5.5. ICT Voor de werking van de PreZone en de toekomstige Zone kan wat ICT architectuur (Informatie en Communicatie Technologie) betreft, een keuze gemaakt worden die flexibel blijft. Dit is best denkbaar, gezien enerzijds de evolutie van de IT op zichzelf in aanbod van nieuwe hardware en software, en gezien anderzijds de maatschappelijke acceptatie ervan.
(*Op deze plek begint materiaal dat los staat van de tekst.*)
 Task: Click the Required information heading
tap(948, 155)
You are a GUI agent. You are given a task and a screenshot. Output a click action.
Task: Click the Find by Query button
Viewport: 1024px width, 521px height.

Om de PreZone als één geheel te kunnen laten werken werd aan Infrax een voorstel gevraagd inzake de opbouw van een virtueel LAN (Local Area Network) op hun bestaande WAN (Wide Area Network). Momenteel zijn de brandweerposten aan het Infra-X-net gekoppeld via een glasvezel of modemaansluiting. Willen we die als één netwerk laten functioneren, dan kunnen we gebruik maken van diverse oplossingen. De ene al wat gebruiksvriendelijker en/of performanter dan de andere. De meest aangewezen keuze met de actuele installaties is dat we een zonale server plaatsen in een zogenaamd datacenter. Aan dat datacenter dienen we minimum voorwaarden op te leggen inzake paraatheid van die zonale server(s). Permanente elektriciteitsvoorziening is daar één van. Bij stroomuitval dient een „no-break‟ incidenten op te vangen en in een permanente uitval dient een noodgenerator die permanentie te garanderen. Snelle inzet van techniekers bij calamiteiten is een tweede voorwaarde. Remote access van alle softwares, servers dient voorzien te zijn. Een dergelijke opstelling zal middels virtualisatie meerdere servers bevatten, welke zullen beveiligd worden middels een zogenaamde firewall.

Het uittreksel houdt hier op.